EXCERPTED DATA:
_____

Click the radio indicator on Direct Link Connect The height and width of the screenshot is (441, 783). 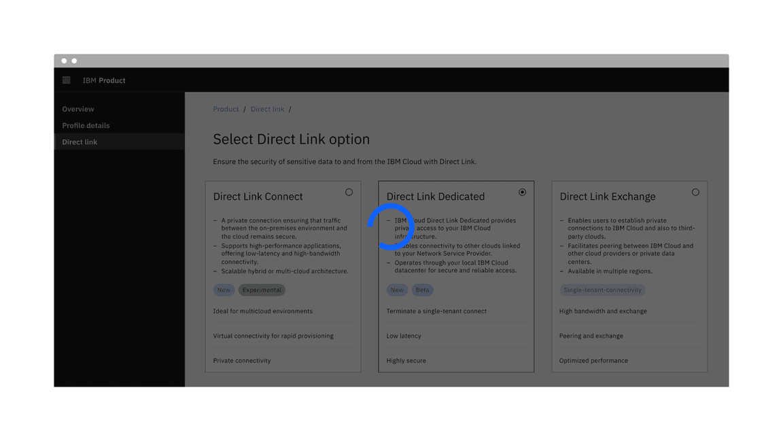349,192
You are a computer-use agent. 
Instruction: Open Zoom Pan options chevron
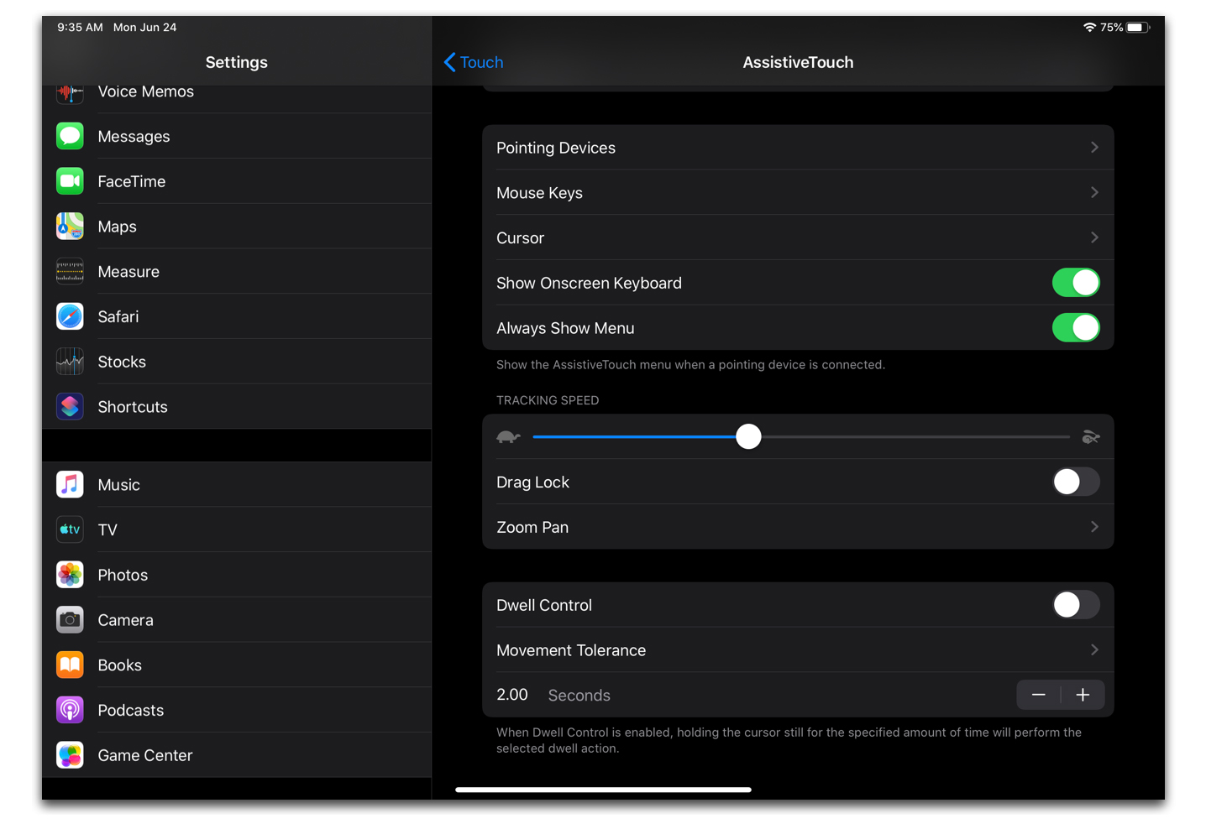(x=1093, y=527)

_____

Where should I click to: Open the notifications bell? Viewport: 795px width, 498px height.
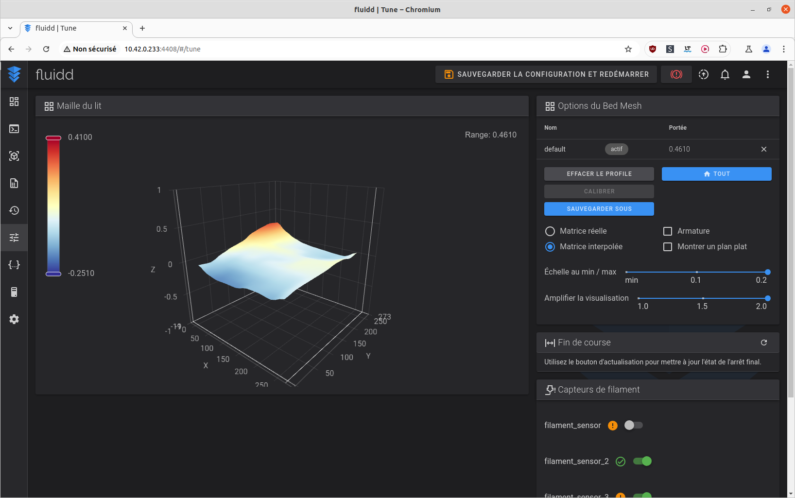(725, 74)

_____

WHAT YOU ARE ASKED TO DO: Turn the material from the line containing "You are a computer-use agent." through the line containing "(x=1093, y=527)", inclusive, into a numbered list with blank lines omitted. Leave out the pictures.

TASK ANSWER:
1. You are a computer-use agent. 
2. Instruction: Open Zoom Pan options chevron
3. (x=1093, y=527)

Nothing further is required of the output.